The Real Jurassic Park: Why a Highway Widening Project Hasn't Been Entirely Bad for L.A.

The highway widening project that's slowed traffic along the already slothful 405 freeway for the past four years, and brought us the revelatory event known as "Carmageddon", hasn't been all bad news. It offers a glimpse of the city's oldest rocks.

1 minute read

August 23, 2013, 12:00 PM PDT

By Jonathan Nettler @nettsj


"If you’re among the 300,000 or so commuters who crawl through the Sepulveda Pass every day, you’ve surely noticed the $950-million construction project that is adding an extra lane to both sides of the 405 Freeway. You’ve no doubt spied the giant earthmovers slicing through the mountain. And at some point your gaze has rested on the eight-story-tall retaining walls doing their best to hold back the Santa Monica Mountains."

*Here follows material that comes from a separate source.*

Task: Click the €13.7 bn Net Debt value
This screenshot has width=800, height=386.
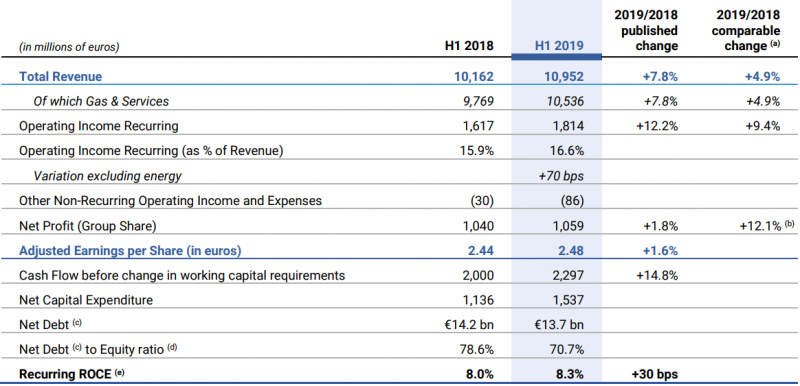Action: [x=559, y=325]
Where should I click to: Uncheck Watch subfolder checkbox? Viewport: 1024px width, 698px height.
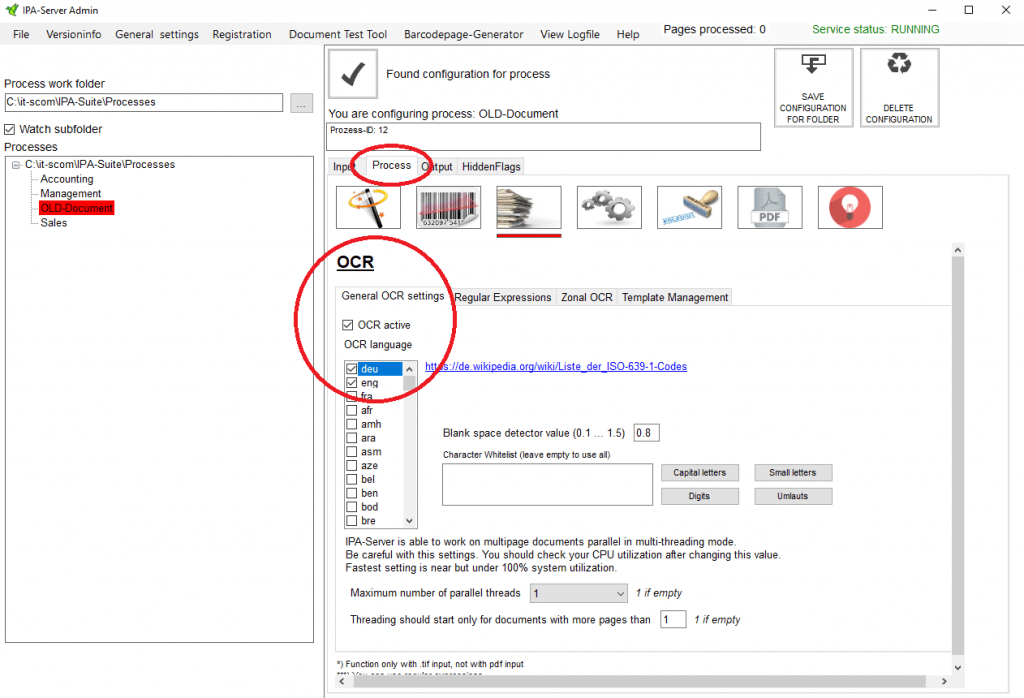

"Although expensive, inconvenient, and (some argue) unnecessary, those new cuts through the mountains thrill me," writes Arthur G. Sylvester. "I’m a geologist, and the massive expansion project has given me a temporary glimpse into the very anatomy of this mountain range that bisects Los Angeles, separating West L.A. from the Valley, downtown from Burbank. You may not know it by looking at the sleek cars streaming over the pass or the helicopters beating overhead, but the last time some of these rocks touched air, dinosaurs walked the Earth."